Soluble salts are also added to the soil by rain. Thus at Rothamsted (England) 24lbs. of common salt (sodium chloride) and 31lbs. of sodium sulphate were obtained annually per acre through rain; at Canterbury (New Zealand) the respective figures were 89 and 26. At Gibson's Soak hotel the rain-tank water gave, on analysis, 6•7 grains of common salt per gallon, showing that rain here may be a considerable source of salt. Observations at other places* show that rain always supplies soluble salts, and at maritime stations the amounts are naturally greater than further inland.

                                                                                 How the Salts may accumulate.

From the soil itself, therefore, and from rain the soluble salts receive constant additions. Whether in any particular soil the amount of soluble salts will increase depends upon whether or not the annual gains exceed the annual losses. With good drainage (natural or otherwise), and sufficient rainfall, any harmful excess of soluble salts is soon washed away. In districts with a small rainfall or bad natural drainage, all the soluble salts produced or received by the soils tend to accumulate. Generally speaking, excess of soluble salts in an evil which is confined to arid and semi-arid districts.

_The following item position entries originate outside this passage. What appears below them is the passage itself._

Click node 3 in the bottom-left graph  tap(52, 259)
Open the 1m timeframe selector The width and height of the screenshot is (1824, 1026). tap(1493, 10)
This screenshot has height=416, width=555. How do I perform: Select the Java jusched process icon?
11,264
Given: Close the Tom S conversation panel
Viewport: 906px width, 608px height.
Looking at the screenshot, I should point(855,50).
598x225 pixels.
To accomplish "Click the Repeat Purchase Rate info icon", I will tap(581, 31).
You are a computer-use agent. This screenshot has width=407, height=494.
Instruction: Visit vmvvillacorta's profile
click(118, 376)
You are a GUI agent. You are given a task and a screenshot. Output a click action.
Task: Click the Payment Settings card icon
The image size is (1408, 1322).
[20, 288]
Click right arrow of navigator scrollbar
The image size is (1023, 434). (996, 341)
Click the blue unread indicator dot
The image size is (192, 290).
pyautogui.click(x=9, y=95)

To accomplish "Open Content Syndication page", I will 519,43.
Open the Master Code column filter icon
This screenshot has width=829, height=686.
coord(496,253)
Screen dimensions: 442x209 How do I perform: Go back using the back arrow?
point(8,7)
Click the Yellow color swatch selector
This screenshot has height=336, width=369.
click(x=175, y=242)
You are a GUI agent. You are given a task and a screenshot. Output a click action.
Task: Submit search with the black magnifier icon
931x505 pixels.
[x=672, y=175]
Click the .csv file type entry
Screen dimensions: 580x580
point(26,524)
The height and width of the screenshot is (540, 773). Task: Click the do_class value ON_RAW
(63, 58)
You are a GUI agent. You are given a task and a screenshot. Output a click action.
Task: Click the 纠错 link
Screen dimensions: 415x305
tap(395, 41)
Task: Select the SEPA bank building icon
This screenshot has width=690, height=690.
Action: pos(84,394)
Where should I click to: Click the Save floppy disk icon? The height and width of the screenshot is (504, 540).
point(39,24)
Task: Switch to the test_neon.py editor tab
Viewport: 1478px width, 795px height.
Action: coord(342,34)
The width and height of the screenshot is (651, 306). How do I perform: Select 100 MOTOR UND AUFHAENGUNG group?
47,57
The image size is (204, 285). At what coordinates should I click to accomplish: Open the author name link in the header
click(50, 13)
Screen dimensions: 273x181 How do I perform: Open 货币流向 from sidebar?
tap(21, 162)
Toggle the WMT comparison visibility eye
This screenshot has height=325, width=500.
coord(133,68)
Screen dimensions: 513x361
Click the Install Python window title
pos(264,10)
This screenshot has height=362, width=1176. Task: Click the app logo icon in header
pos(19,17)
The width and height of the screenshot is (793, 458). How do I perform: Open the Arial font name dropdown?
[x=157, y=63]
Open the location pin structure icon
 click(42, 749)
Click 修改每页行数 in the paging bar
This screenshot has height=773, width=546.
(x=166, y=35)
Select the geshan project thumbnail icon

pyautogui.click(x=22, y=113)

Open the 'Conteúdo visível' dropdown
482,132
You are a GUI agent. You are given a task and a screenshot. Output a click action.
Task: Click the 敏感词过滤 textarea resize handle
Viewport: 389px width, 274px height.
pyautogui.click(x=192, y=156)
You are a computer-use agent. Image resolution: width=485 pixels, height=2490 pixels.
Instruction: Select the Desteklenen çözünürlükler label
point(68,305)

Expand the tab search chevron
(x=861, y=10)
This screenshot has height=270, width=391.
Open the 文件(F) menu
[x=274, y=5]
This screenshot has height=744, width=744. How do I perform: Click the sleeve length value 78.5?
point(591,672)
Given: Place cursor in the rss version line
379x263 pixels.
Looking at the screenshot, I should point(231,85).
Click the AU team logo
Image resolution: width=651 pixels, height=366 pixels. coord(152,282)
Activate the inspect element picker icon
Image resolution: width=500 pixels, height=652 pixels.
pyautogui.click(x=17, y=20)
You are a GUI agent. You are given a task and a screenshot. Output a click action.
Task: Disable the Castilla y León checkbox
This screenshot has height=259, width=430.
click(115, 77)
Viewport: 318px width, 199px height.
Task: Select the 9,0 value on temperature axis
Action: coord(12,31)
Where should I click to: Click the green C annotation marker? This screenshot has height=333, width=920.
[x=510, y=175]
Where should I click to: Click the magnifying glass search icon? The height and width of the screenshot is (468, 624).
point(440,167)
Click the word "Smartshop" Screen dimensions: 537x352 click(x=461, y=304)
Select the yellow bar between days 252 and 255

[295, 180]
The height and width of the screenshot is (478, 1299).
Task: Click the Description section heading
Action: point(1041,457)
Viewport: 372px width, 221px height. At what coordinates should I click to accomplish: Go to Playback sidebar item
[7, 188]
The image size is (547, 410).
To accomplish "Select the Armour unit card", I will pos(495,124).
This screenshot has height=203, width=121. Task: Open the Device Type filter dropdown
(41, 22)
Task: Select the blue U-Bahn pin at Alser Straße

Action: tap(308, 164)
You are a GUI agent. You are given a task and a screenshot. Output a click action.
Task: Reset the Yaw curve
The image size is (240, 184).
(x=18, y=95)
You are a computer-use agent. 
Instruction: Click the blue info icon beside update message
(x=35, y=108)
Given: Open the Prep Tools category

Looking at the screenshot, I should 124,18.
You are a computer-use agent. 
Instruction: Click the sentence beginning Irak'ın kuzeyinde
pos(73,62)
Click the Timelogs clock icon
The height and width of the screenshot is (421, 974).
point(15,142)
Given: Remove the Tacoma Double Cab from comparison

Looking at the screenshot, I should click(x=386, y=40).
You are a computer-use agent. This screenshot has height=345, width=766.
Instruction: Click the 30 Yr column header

In a humid region the best soils produce soluble salts freely, including those required for plant growth. That is why they are good, and any excess of the salts is soon washed out by the drainage. In drier districts the best soils also develop soluble salts freely, and here the excess may not be washed away. As a result we find, therefore, that excess of soluble salts is not only characteristic of arid and semi-arid districts, but also that where it occurs in such districts it occurs most commonly on the better classes of land.

The salts of the sea represent soluble salts which have been washed from the soils of districts with a sufficient rainfall. In drier districts the salts may not travel further than the first depression in the land.

                                                                          Relation of Vegetation to the Salts.

In districts with a limited rainfall the growth of trees or forest scrub notably influences the behaviour of the soluble salts in the land. Growing vegetation takes much water from the soil. Data are not available for the water requirements of bush vegetation, but a 20 bushel crop of wheat draws in our climate about 700 tons of water from the soil. That trees also take much water from the ground may be inferred from the influence of isolated trees standing in a crop in restricting growth; as one would expect, this influence is particularly felt during a dry season.

The soluble salts present in a soil form a solution with the soil water. Where the land is devoid of vegetation the water which had been received during winter rises to the surface by capillarity in the dry weather, and is evaporated into the air. When it rises by capillarity in the soil it brings the dissolved salts up with it. If a solution of salt be evaporated down in a kettle the salt will remain behind as white solid salt, and when the soil water containing soluble slats is evaporated at the surface of the ground the salts will be left there as solid salts. If in sufficient amount, they will be apparent to the eye as a white efflorescence or crust upon the surface of the ground.

• Jour. Agric. Science, Vol. I., Part 3.